Recap
In our first workshop we created an experimental design with 10 versions and 10 questions per respondent.
We've now interviewed 1,056 respondents.
In the workshop, we worked out that the work location attribute, shown in the bottom right corner, is problematic, as some people have jobs where it's impossible to work from home.
After the workshop, I decided to solve this problem by using a split cell design.
Split cell design
We asked people if their job could be done from home. If not, we didn't show them the last attribute..
Take a moment to read through the choice questions so you get a feeling for the wording we used.
This webinar
In thiswebinar we will review the goal of the statistical analysis we need to do, and then go through he key steps in getting it done.
Utilities
The statistical analysis of conjoint is all about utilities.
Here are the utilities from our study.
As we have talked about in the previous webinar,
- Utility is just another way of saying how appealing something is, and
- we typically set the first level of an attribute to 0 and estimate everything relative to it.
If these utilities are correct, they tell us that:
- People prefer more money to less. Der.
- Having 5% pay rise is pretty marginal. It needs to be 10%.
- People value a carbon neutral employer. It's worth almost 10% of salary. The key point is for an employer to be committed to being neutral in 10 years.
- People really care about the tools they use. You have to pay people a lot to use bad software.
- People prefer fully remote. But, it's less important than the other things.
From this information alone it's possible to predict market share and draw lots of conclusions.

- Stored dataset items
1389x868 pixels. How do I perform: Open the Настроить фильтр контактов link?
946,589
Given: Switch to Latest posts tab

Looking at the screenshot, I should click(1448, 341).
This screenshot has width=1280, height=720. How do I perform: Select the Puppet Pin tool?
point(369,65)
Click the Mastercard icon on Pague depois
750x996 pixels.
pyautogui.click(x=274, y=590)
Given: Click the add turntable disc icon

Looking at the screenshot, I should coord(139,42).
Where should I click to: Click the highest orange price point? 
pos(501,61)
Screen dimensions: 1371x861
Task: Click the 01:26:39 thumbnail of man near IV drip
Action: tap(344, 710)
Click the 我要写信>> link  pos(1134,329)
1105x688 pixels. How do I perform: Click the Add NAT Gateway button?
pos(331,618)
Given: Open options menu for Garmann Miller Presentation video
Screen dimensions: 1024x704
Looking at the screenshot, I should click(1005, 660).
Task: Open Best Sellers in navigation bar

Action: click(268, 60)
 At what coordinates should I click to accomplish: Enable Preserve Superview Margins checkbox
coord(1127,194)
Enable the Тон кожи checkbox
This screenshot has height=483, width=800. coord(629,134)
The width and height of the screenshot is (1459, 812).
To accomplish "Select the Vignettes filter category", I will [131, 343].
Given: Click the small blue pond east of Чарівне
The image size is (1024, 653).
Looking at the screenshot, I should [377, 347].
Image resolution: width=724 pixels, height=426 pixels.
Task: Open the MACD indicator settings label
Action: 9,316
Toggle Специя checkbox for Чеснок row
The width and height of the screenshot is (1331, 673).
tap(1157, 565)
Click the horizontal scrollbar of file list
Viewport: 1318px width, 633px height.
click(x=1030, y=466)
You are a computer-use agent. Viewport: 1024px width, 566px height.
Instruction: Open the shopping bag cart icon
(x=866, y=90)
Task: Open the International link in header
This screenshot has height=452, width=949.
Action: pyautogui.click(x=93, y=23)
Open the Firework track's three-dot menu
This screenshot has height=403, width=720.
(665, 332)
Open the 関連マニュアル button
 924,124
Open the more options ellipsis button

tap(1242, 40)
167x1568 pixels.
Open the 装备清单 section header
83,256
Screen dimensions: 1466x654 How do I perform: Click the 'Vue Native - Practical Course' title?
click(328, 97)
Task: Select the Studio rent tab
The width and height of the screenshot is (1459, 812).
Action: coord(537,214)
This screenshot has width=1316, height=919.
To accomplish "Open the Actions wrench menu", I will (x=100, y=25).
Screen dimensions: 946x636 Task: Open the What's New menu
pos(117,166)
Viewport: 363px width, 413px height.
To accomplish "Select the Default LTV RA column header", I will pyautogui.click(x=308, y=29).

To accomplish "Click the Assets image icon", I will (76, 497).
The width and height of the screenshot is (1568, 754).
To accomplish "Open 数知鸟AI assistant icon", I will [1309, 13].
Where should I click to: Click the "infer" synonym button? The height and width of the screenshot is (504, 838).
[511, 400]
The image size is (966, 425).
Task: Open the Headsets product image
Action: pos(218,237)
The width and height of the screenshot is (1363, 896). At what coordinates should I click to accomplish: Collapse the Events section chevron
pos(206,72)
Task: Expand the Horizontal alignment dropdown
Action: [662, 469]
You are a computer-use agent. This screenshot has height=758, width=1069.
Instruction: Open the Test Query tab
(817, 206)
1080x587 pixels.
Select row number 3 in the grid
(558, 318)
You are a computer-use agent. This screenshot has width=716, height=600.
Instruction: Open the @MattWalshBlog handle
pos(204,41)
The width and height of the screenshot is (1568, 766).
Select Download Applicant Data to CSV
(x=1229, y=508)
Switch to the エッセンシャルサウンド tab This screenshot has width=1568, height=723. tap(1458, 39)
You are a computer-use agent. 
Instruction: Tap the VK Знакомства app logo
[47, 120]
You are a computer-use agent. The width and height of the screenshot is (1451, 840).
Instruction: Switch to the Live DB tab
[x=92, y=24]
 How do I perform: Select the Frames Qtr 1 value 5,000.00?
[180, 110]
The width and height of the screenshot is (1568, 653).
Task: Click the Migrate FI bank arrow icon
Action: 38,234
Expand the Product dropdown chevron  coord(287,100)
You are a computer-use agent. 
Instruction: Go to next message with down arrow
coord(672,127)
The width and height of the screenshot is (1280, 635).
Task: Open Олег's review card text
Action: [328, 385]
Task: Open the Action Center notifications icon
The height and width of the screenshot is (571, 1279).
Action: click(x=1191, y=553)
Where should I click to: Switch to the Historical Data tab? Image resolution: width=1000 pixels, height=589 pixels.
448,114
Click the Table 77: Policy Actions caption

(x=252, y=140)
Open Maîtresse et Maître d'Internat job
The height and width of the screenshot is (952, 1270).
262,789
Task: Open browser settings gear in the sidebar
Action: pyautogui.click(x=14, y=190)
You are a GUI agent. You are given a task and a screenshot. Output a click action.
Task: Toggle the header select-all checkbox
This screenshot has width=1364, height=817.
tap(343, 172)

- JOB A
According to the conjoint analysis text, how many respondents have been interviewed?
- JOB B
Using the conjoint analysis text, explain why a split cell design was used and how it worked.
- JOB C
Reproduce the part of the conjoint analysis text from "- People really" to "lots of conclusions.".

- WORKED SOLUTION A
1,056 respondents have been interviewed.

- WORKED SOLUTION B
The work location attribute was problematic because some people have jobs where it's impossible to work from home. To address this, respondents were asked whether their job could be done from home, and those who said no were not shown the last attribute.

- WORKED SOLUTION C
- People really care about the tools they use. You have to pay people a lot to use bad software.
- People prefer fully remote. But, it's less important than the other things.
From this information alone it's possible to predict market share and draw lots of conclusions.